BEGIN DATA PROVIDED
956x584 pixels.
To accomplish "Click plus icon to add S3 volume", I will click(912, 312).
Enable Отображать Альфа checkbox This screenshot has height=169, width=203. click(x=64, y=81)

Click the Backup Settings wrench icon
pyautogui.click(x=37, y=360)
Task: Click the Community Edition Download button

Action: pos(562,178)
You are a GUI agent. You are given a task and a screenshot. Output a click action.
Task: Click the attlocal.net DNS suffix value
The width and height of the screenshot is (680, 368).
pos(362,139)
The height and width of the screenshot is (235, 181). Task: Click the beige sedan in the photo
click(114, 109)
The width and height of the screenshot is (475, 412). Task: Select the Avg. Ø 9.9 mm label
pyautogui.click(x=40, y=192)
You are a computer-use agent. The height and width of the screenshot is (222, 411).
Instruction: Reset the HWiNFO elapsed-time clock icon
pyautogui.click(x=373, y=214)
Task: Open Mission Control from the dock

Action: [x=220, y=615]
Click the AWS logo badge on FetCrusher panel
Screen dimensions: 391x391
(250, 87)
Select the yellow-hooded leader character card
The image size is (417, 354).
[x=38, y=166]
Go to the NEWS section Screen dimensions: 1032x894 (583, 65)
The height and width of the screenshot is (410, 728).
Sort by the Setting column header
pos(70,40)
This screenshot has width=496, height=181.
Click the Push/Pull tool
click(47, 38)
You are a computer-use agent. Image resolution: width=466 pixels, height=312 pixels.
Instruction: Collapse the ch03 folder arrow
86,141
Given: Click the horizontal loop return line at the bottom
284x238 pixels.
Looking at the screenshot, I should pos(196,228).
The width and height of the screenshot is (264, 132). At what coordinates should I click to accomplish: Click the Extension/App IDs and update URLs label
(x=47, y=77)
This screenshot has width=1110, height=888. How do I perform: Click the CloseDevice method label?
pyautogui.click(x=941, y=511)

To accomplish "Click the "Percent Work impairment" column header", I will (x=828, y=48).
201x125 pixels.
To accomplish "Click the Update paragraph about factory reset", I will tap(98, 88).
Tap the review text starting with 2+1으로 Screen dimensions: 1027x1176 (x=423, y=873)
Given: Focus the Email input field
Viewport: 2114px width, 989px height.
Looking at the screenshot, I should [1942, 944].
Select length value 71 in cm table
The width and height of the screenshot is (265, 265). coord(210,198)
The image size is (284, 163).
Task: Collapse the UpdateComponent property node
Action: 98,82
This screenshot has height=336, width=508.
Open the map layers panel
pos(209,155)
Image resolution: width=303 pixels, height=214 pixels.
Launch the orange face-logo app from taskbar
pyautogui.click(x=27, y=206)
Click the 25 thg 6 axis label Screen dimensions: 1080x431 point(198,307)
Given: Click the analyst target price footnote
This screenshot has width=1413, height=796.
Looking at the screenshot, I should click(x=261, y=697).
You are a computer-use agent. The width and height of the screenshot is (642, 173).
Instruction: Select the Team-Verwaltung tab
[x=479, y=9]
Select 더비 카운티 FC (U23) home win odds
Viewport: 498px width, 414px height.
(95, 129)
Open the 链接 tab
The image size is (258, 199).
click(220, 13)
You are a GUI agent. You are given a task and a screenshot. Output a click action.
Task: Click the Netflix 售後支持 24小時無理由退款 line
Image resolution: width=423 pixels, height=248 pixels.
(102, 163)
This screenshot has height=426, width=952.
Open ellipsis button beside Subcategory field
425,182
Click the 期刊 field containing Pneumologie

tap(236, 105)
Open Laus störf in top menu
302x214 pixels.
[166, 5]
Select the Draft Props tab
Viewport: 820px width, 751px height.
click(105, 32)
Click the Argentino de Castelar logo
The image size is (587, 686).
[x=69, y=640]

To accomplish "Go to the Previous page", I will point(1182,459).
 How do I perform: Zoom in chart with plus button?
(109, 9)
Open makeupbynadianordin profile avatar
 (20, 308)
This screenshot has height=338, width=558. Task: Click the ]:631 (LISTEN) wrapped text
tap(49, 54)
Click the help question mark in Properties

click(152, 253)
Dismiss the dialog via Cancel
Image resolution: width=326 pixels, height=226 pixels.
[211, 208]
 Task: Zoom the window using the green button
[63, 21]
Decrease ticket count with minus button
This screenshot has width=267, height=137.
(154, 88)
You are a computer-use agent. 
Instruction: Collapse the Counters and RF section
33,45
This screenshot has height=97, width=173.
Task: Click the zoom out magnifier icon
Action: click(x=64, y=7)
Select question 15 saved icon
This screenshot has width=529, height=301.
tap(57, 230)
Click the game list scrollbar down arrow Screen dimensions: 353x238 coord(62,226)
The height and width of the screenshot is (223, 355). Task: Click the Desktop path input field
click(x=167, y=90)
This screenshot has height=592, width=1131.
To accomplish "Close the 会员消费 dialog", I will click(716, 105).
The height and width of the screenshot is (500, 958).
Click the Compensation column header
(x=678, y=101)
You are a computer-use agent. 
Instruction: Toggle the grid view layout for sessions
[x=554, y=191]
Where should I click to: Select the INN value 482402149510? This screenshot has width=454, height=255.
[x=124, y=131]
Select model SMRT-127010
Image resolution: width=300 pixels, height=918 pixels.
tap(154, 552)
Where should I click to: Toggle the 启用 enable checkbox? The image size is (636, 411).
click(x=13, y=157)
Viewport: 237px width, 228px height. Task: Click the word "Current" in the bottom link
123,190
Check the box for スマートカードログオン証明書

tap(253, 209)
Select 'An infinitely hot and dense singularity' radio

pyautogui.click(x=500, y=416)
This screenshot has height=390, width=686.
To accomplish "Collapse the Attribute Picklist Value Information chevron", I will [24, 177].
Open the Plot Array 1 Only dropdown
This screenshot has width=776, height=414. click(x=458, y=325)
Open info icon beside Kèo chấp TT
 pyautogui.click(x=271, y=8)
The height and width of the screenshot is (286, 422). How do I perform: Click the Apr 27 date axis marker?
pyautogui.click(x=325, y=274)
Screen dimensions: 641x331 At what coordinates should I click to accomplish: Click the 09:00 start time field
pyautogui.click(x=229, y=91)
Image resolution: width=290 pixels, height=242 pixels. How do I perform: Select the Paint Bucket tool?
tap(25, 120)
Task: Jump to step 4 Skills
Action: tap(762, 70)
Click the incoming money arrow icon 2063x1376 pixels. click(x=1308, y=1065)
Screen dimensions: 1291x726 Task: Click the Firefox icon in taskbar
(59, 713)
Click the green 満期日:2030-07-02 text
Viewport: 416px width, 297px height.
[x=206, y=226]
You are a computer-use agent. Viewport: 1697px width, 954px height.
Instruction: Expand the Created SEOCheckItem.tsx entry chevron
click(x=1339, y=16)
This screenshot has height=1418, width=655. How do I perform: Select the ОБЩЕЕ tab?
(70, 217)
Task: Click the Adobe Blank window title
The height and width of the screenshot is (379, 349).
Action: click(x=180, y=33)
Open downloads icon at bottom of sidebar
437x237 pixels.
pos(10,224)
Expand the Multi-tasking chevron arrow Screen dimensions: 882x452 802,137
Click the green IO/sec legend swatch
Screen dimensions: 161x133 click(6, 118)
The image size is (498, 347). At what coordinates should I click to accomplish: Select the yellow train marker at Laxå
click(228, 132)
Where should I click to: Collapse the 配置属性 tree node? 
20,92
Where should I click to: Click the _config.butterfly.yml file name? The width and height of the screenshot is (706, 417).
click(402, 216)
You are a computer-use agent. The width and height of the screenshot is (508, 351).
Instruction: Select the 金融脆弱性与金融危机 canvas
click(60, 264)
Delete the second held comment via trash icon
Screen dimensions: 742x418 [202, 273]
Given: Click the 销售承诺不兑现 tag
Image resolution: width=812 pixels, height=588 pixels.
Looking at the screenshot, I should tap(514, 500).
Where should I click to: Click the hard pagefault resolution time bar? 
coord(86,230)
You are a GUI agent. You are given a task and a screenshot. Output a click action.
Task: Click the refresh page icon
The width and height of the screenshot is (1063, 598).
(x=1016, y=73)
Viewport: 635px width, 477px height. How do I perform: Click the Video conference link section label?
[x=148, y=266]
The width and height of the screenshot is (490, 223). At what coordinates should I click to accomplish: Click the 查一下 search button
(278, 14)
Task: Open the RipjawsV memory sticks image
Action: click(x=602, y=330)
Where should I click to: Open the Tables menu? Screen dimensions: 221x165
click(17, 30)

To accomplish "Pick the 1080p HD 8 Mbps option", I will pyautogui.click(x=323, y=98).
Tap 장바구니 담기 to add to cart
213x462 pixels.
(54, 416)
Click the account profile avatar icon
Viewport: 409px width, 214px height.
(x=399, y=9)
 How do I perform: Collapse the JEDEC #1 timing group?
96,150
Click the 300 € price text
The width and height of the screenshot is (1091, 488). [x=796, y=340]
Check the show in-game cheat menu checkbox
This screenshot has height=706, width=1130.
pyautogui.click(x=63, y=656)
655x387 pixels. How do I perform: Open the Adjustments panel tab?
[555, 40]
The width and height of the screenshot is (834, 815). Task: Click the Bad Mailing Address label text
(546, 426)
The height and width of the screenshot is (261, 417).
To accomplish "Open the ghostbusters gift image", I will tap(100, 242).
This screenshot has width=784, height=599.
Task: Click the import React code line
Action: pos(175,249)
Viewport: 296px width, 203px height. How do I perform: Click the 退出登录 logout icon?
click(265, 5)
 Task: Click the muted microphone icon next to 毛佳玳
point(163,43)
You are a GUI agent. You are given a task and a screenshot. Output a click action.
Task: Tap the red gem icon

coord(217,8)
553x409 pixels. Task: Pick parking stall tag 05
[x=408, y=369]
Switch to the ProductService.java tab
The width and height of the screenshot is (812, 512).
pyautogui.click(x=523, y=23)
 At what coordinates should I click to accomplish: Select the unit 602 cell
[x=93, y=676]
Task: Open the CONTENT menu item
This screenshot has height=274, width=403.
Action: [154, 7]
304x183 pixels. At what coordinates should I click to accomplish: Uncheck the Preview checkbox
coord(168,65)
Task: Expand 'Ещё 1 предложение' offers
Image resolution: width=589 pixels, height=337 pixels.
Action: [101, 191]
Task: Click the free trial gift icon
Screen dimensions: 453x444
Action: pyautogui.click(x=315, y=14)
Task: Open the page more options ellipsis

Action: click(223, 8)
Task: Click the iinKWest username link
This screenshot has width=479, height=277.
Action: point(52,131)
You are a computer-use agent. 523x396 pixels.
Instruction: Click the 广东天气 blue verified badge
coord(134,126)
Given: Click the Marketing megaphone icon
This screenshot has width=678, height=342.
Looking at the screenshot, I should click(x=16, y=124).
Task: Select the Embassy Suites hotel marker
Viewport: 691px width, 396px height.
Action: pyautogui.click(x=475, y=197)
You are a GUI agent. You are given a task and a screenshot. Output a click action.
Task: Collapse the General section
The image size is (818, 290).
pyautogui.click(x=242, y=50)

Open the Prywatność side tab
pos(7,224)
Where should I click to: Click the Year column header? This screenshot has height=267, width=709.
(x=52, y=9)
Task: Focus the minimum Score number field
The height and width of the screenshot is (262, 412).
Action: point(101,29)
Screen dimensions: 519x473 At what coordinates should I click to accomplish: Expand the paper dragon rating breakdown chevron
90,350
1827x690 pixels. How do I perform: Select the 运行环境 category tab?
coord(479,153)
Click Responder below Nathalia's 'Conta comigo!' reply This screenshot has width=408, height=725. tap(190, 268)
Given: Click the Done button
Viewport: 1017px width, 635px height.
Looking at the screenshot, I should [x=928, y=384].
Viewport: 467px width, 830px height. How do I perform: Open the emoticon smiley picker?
END DATA PROVIDED
* DIRECTIONS FOR THIS TASK
Where a line of the records holds the word "dialog", copy that line.

* SOLUTION TO THIS EXERCISE
Dismiss the dialog via Cancel
To accomplish "Close the 会员消费 dialog", I will click(716, 105).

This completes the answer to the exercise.